PERTH (miningweekly.com) – Despite its efforts to limit coal consumption and focus on alternative fuel sources, China’s thermal coal demand was expected to double by 2030, analyst Wood Mackenzie reported this week.
In a paper titled 'China: The Illusion of Peak Coal', Wood Mackenzie reported that the Asian major’s demand would grow to around seven-billion tons a year of thermal coal, which was contrary to speculation that China's thermal coal demand may reach a peak in the next decade.
“It is very unlikely that demand for thermal coal in China will peak before 2030,” said William Durbin, Wood Mackenzie’s Beijing-based president of global markets.
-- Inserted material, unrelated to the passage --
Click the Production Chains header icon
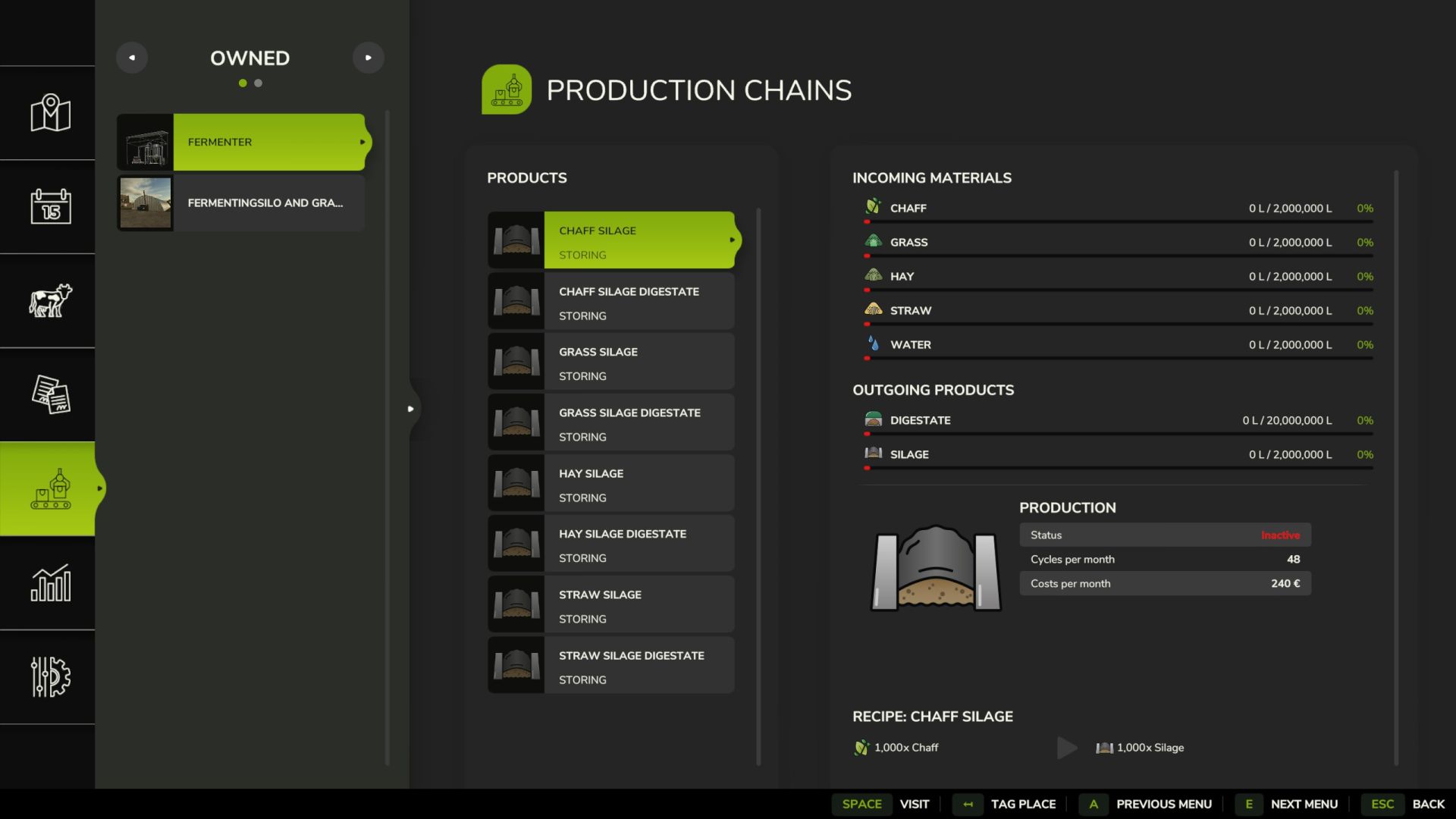The width and height of the screenshot is (1456, 819). (x=507, y=89)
“Why? Because China’s aggressive investment programme for nuclear, natural gas and renewables capacity is centred in the coastal region while coal-fired capacity grows in the central and western provinces. Indeed, there are also a plethora of coal-intensive conversion projects being built or planned that are significantly adding to demand.”
Durbin noted that Wood Mackenzie’s analysis already took into account a rapid improvement in energy efficiency, the likes of which had not previously been seen.
“We expect power demand per unit of gross domestic product (GDP) to fall by half in just 17 years, an extraordinary achievement for an economy experiencing such sustained growth. In spite of this efficiency improvement, power demand is still set to nearly triple to 15 000 Terawatt hours (TWh) by 2030. Indeed, if expected efficiency improvements do not materialise, then in the absence of alternatives, coal demand could increase further.”
Durbin pointed out that coal was an important natural resource for a number of provinces seeking investment, jobs and tax revenues, adding that already there were government-approved coal conversion projects accounting for over 0.25-billion tons a year of thermal demand.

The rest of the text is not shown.